The Department of Zoology consists of three major courses. In the course of natural history, we are conducting research on the function and mechanism of animal behavior, the classification/lineage/biogeography of inland animals, the structure of fish communities, the differentiation and diversity of insects and fish, and the maintenance mechanisms of animals. In the animal science course, we are studying the molecular mechanism of animal development and the relationship between development and evolution, the determination of the entire genome sequence of protozoa, and the mechanisms of gene mutation generation and suppression. In the anthropology course, we are conducting research to clarify the position and evolutionary process of human beings in nature, field studies of non-human primates, social and ecological studies of people in traditional societies, and fossil morphology studies of the human superfamily.

Core Course

Systematic Zoology

We are engaged in natural history research such as species classification, systematics, historical biogeography, and morphology in order to elucidate the species diversity and evolutionary history of various inland animals.

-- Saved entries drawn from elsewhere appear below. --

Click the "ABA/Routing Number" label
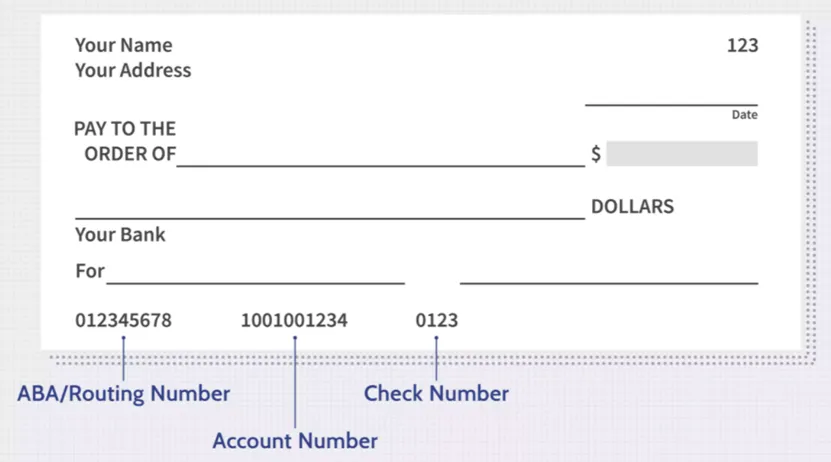Viewport: 831px width, 462px height. click(123, 393)
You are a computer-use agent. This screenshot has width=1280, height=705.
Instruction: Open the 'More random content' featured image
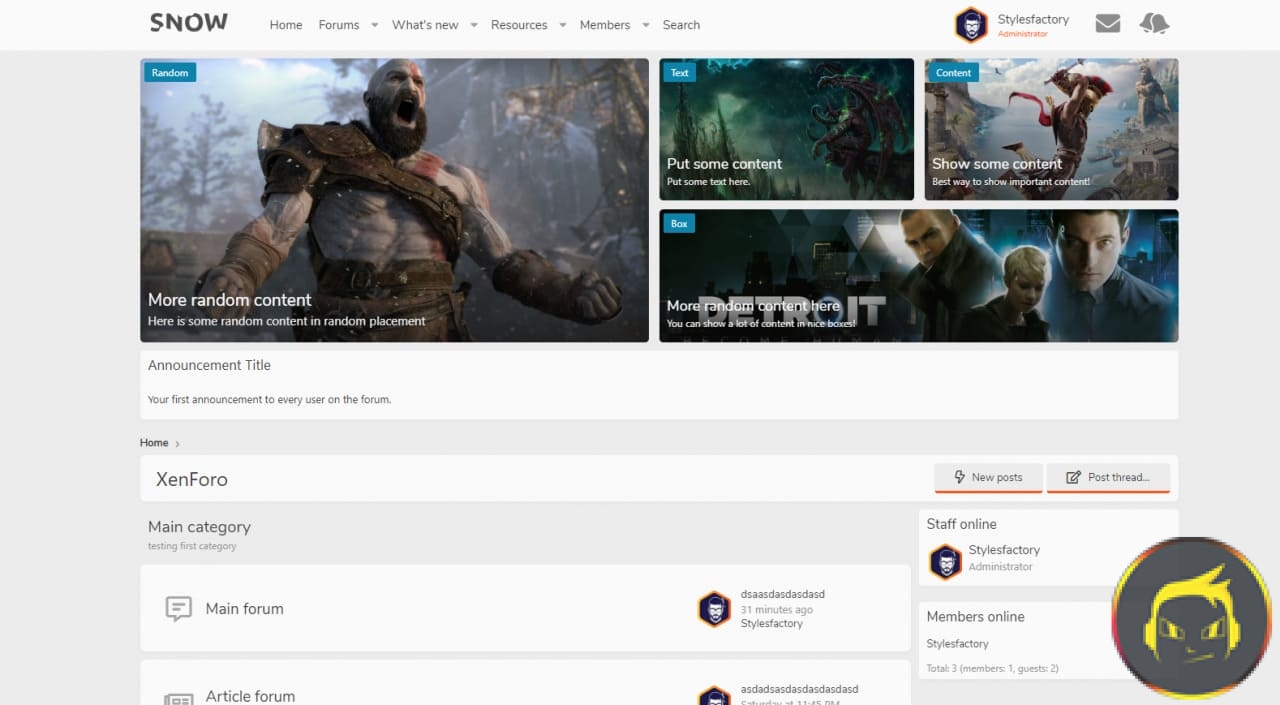tap(394, 200)
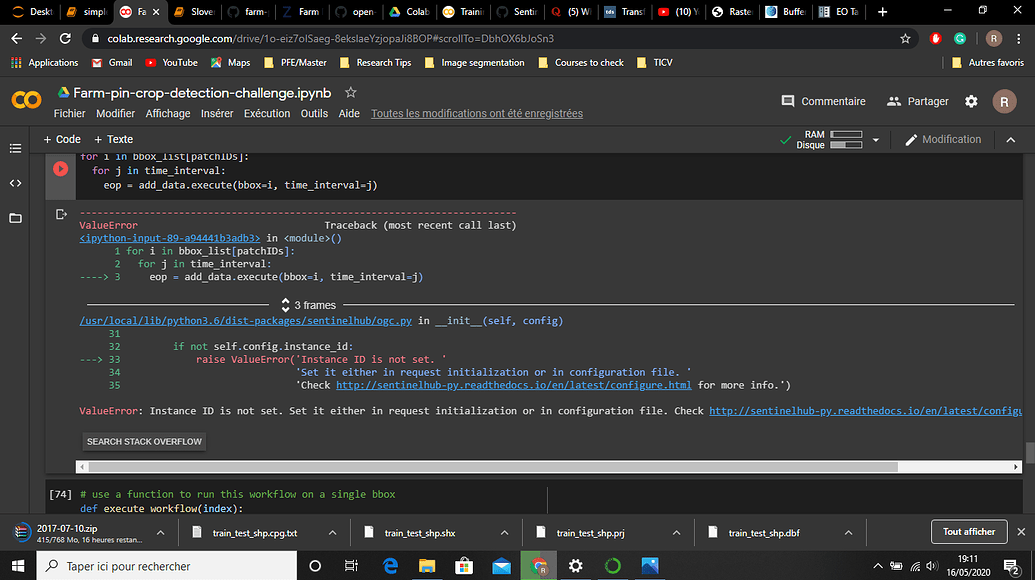Open the table of contents sidebar
1035x580 pixels.
click(x=15, y=150)

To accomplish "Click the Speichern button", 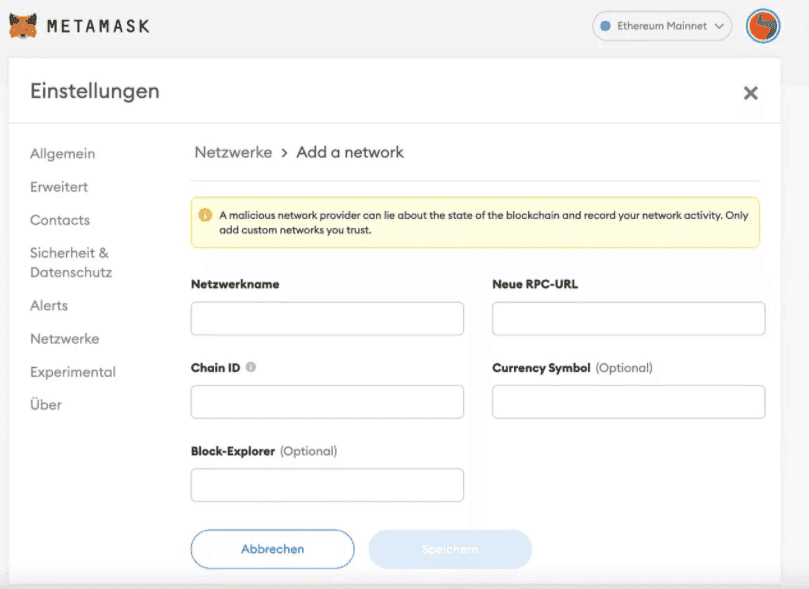I will click(x=450, y=549).
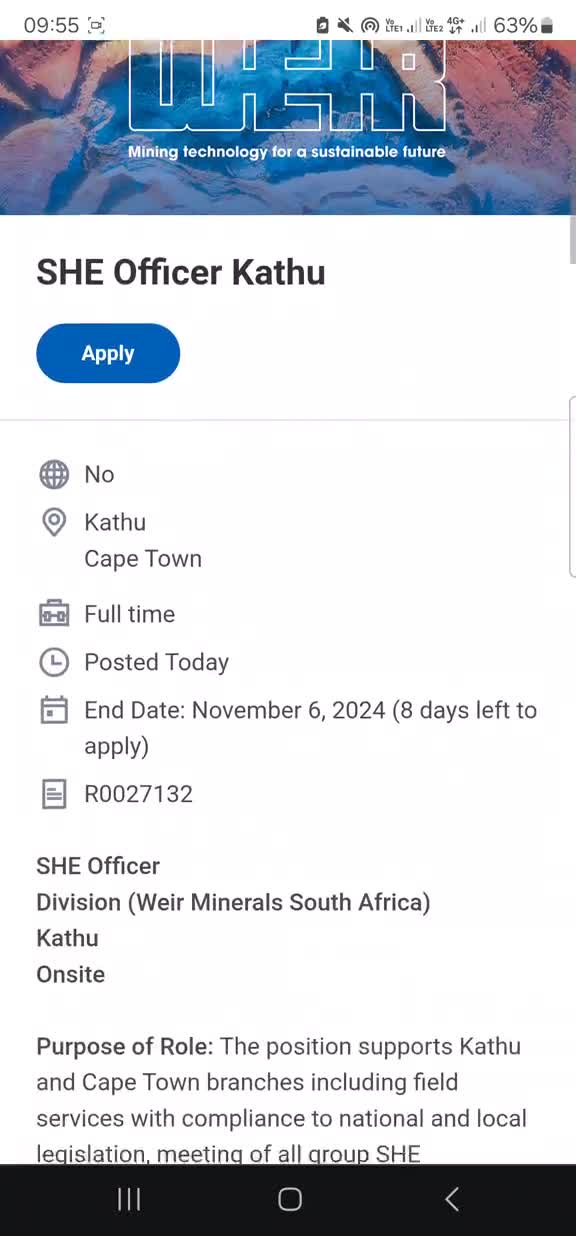576x1236 pixels.
Task: Click the document requisition ID icon
Action: click(54, 794)
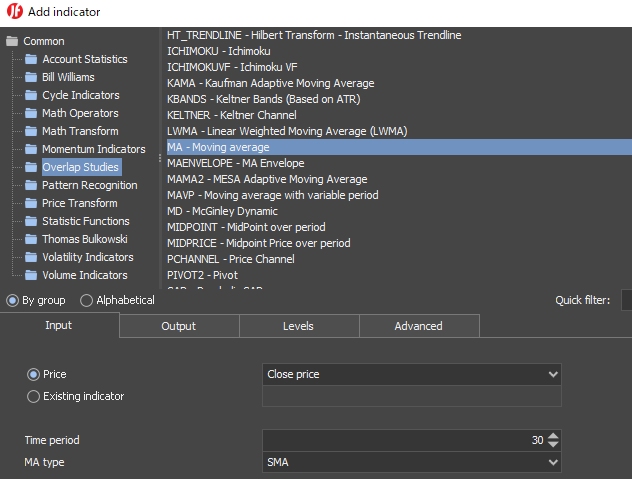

We are conducting research on behavioral functions, mechanisms, ontogeny, and evolution by appropriately using both field surveys and laboratory experiments on insects, reptiles, amphibians, and birds.

Animal Ecology

Focusing on freshwater fish and insects, we are conducting research with a wide range of approaches such as field research, breeding experiments, and molecular experiments such as genome analysis in order to elucidate the ecology and evolution in the field.

Developmental Biology

We are conducting research on the development mechanism of chordates, including vertebrates, focusing on morphogenesis, cell differentiation, gene expression, intercellular signals, genomics, and evolutionary development.

Stress Response Biology

In order to clarify the mechanism by which organisms respond to various environmental stresses at the genetic level, we are conducting research focusing on the mechanism of protection against DNA damage and repair, and oxidative stress.

Physical Anthropology

We are conducting a wide range of research on the anatomical and physiological adaptations of primates, including humans, and their evolutionary processes and factors, using excavated materials such as fossils and specimens of modern primates.

Human Evolution Studies

Mainly focusing on fieldwork, the goal is to clarify the ecology, behavior, and society of wild primates, and ultimately to understand the evolution of humans.

Cooperation Course

Marine Biology

At the Seto Marine Biological Laboratoy in Wakayama Prefecture, we are mainly conducting research in the field of natural history such as phylogenetic nomenclature and ecology of marine invertebrates, focusing on fieldwork.

Ecological Science I

We are conducting research on ecological phenomena involving a various organisms such as animals, plants, fungi, and microorganisms, set in representative ecosystems of the earth such as forests, grasslands (land areas), lakes, and rivers (water areas).

Cellular Signaling Regulation

Research focused on the acquisition and analysis of biophysical data that contributes to the development of cancer treatment, centered on the boron neutron capture therapy for children conducted at the Kyoto University Research Reactor Institute.